> _TEXTO PARA LEITURA_:
Voltando a cena da reunião, a pergunta que refletimos sobre foi a seguinte: no início da reunião quanto tempo foi dedicado para ouvir o cliente, para conhecer um ao outro, para sentir o que era a necessidade do momento? Quantas vezes já chegamos com o script pronto, nos preparamos para a reunião, ensaiamos, como se fosse uma prova objetiva… Muitas e muitas vezes, sob a justificativa que o tempo é curto, que precisamos ir direto ao ponto não dedicamos esse tempo inicial para ouvir a necessidade do outro. É grande a nossa pressão por chegar em pontos comuns, mas o custo do retrabalho é maior ainda. 

Além disso, o processo de se relacionar com o outro é um processo complexo: significa constantemente estar conectado com o outro, atento e receptivo e ao mesmo tempo atento consigo na sua integralidade: na maneira como usa as palavras, os gestos, como está se sentindo conforme vai se desenrolando a conversa. Usando uma metáfora: é calçar os sapatos dos outros e sentir os calos do outro e ao mesmo tempo que estamos calçados com o nosso calçado, conectado com os nossos próprios calos. Essa metáfora para mim é a chamada escuta empática: é escutar estando em relação com o outro, conectado consigo mesmo. 

Ao falar em escuta empática entramos em contato com uma metodologia de pesquisa muito transformadora chamada Comunicação Não Violenta ou CNV. Essa linha de pesquisa foi desenvolvida pelo psicólogo Marshall Rosenberg a partir de um questionamento profundo. Marshall (1934-2015) era de família judia e viveu nos Estados Unidos na década de 1940 quando o anti-semitismo ainda era forte. Marshall sofreu preconceito e começou a questionar-se porque as pessoas tratavam as outras com crueldade e violência. A partir disso seguiu seus estudos em psicologia, seguindo uma linha humanista.

> _ITENS_:

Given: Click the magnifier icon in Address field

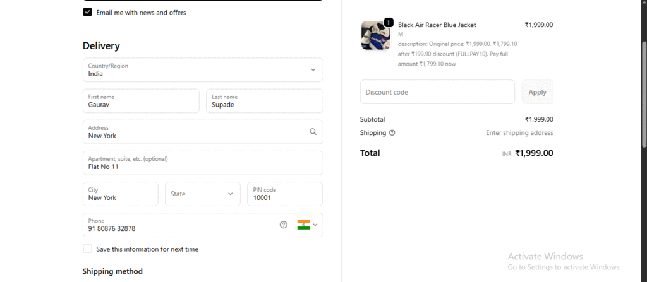Looking at the screenshot, I should (x=313, y=132).
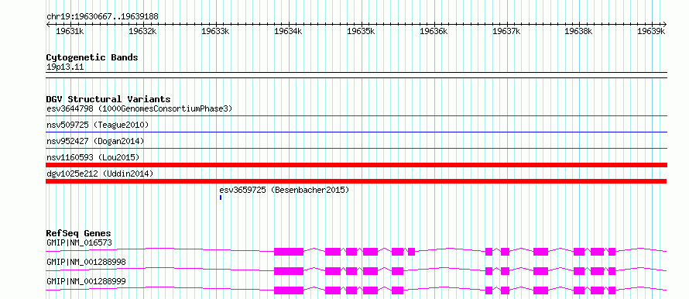The height and width of the screenshot is (299, 689).
Task: Select the GMIP|NM_001288998 transcript label
Action: pyautogui.click(x=86, y=262)
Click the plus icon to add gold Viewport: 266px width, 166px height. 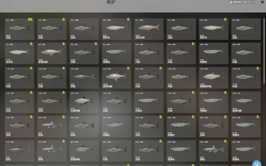click(x=253, y=2)
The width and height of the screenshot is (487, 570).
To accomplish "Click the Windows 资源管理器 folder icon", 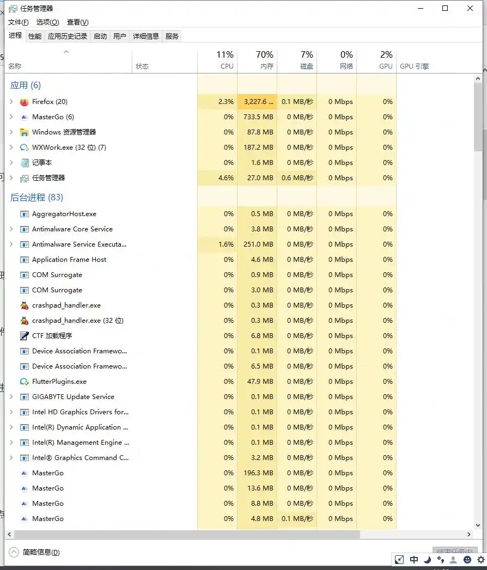I will (x=24, y=132).
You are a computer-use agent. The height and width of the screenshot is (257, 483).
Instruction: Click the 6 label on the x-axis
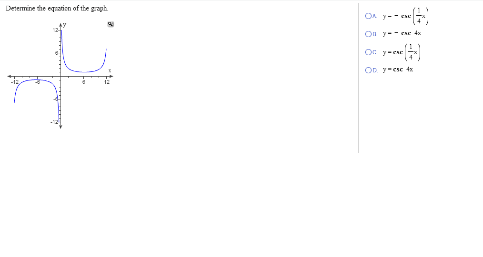click(83, 82)
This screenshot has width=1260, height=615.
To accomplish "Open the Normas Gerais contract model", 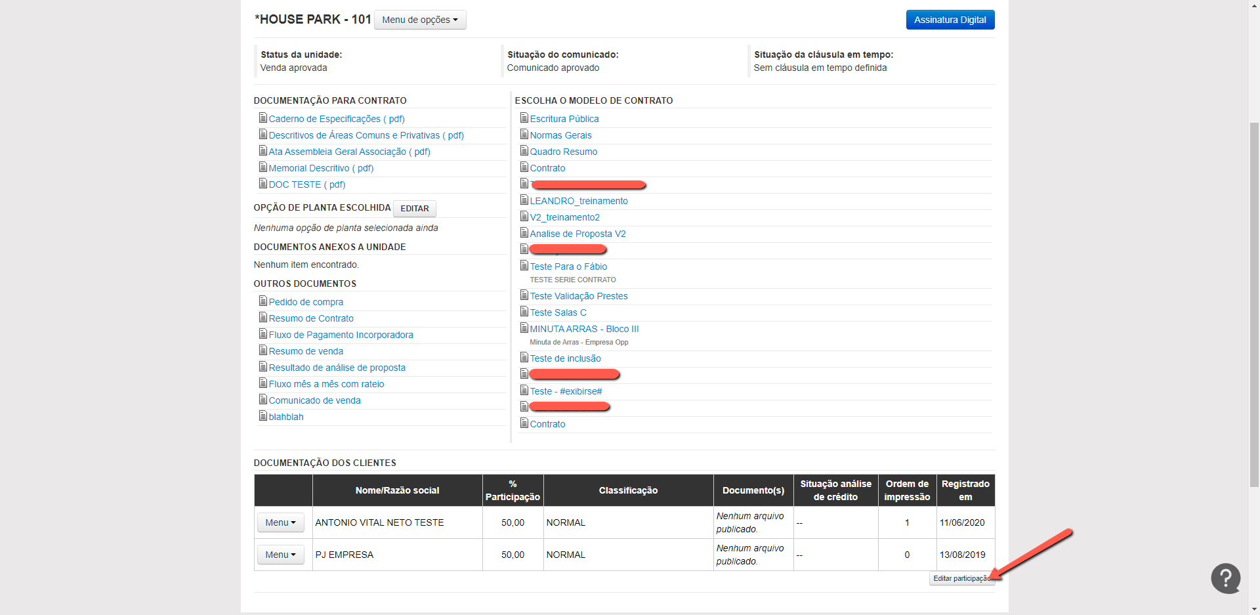I will tap(560, 135).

> _ENUNCIADO A_:
Transcreva o trecho do texto sobre escuta empática que começa em "Além disso, o" e termina em "conectado consigo mesmo.".
> _ENUNCIADO B_:
Com base no texto sobre escuta empática, explique em até três frases o que levou Marshall Rosenberg a se perguntar por que as pessoas tratavam as outras com crueldade e violência.

> _RESPOSTA COMPLETA A_:
Além disso, o processo de se relacionar com o outro é um processo complexo: significa constantemente estar conectado com o outro, atento e receptivo e ao mesmo tempo atento consigo na sua integralidade: na maneira como usa as palavras, os gestos, como está se sentindo conforme vai se desenrolando a conversa. Usando uma metáfora: é calçar os sapatos dos outros e sentir os calos do outro e ao mesmo tempo que estamos calçados com o nosso calçado, conectado com os nossos próprios calos. Essa metáfora para mim é a chamada escuta empática: é escutar estando em relação com o outro, conectado consigo mesmo.

> _RESPOSTA COMPLETA B_:
Marshall Rosenberg era de família judia e viveu nos Estados Unidos na década de 1940, quando o anti-semitismo ainda era forte. Ele sofreu preconceito, e foi essa experiência que o levou a esse questionamento.